O cenário espanhol parece muito com o caso brasileiro, como têm mostrado as evidências, inclusive aquelas decorrentes da pesquisa da UFBA e da UCM, que apurou entre os entregadores um jornada média de 10 horas e 24 minutos por dia, 64,5 horas por semana – sendo que 70,9% trabalhando seis ou sete dias na semana e um terço atuando em entregas todos os dias.
Além disso, após a pandemia os rendimentos líquidos caíram 18,6%, com a maioria recebendo abaixo do salário mínimo. A grande maioria conhece ou sofreu acidente e punição trabalhando para os aplicativos.
Na Espanha, entregadores montam cooperativas como alternativa
Na Espanha também há muita reclamação pelas condições de trabalho dos entregadores, e as disputas estão mais avançadas. Uma das reações, que busca superar a própria subordinação e a precarização dos contratos de emprego decorrente de muitas reformas trabalhistas no país europeu, é a formação de cooperativas de entrega.
Os desafios são grandes, pois além dos tradicionais obstáculos desse tipo de empreendimento, como possível hierarquização interna, trata-se de um mercado dominado por megaempresas com as quais elas têm que competir.
Não bastasse, como as cooperativas entregam mercadorias produzidas por outros (restaurantes, lanchonetes de fast food, entre outras empresas), elas ficam imprensadas entre empresas e consumidores. Com isso, podem perder o controle da organização do trabalho e retornar à subordinação, desta vez imposta pelos restaurantes. Vale lembrar que “cooperativas” de motoboys já viveram isso no Brasil.
Outros, percebendo a subordinação e a condição assalariada a que estão submetidos, têm lutado por seus direitos, com diferentes estratégias, seja mobilizando diretamente os trabalhadores, seja pressionando o Estado a cumprir a lei trabalhista – que mesmo precarizada, impõe limites às empresas.
Por fim, uma parte dos entregadores defende o atual modelo contratual. No caso dos contratados como autônomos entrevistados pela pesquisa UFBA-UCM na Espanha, a maioria (60,9%) prefere seguir com o mesmo arranjo, resultado semelhante ao encontrado no Brasil (54,4%). Ou seja, não desejam ter carteira assinada.
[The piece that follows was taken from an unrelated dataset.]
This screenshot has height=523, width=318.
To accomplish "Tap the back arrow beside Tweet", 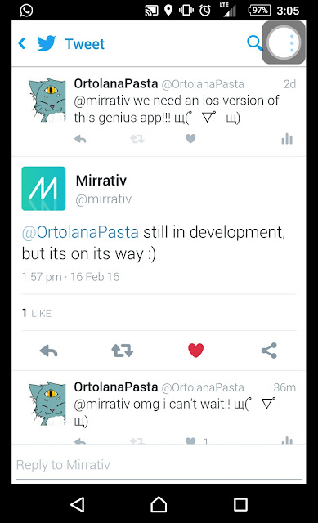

As justificativas dos respondentes, em ambos os casos, foram quase sempre ter mais flexibilidade, autonomia e rendimentos. Contudo, há uma situação contraditória, pois esses trabalhadores reportam condições mais rígidas, arbitrárias e piores rendimentos do que aqueles formalmente empregados.
Isso sugere como o discurso empresarial parece encontrar forte eco em boa parte dos entregadores. No Brasil, essa ironia da “autonomia” vai encontrando espaço na regulação desse tipo de trabalho.
Vitor Araújo Filgueiras é professor de Economia da Universidade Federal da Bahia (UFBA) e professor visitante da Universidade Complutense de Madri.
Alberto Riesco-Sanz é professor da Universidade Complutense de Madri.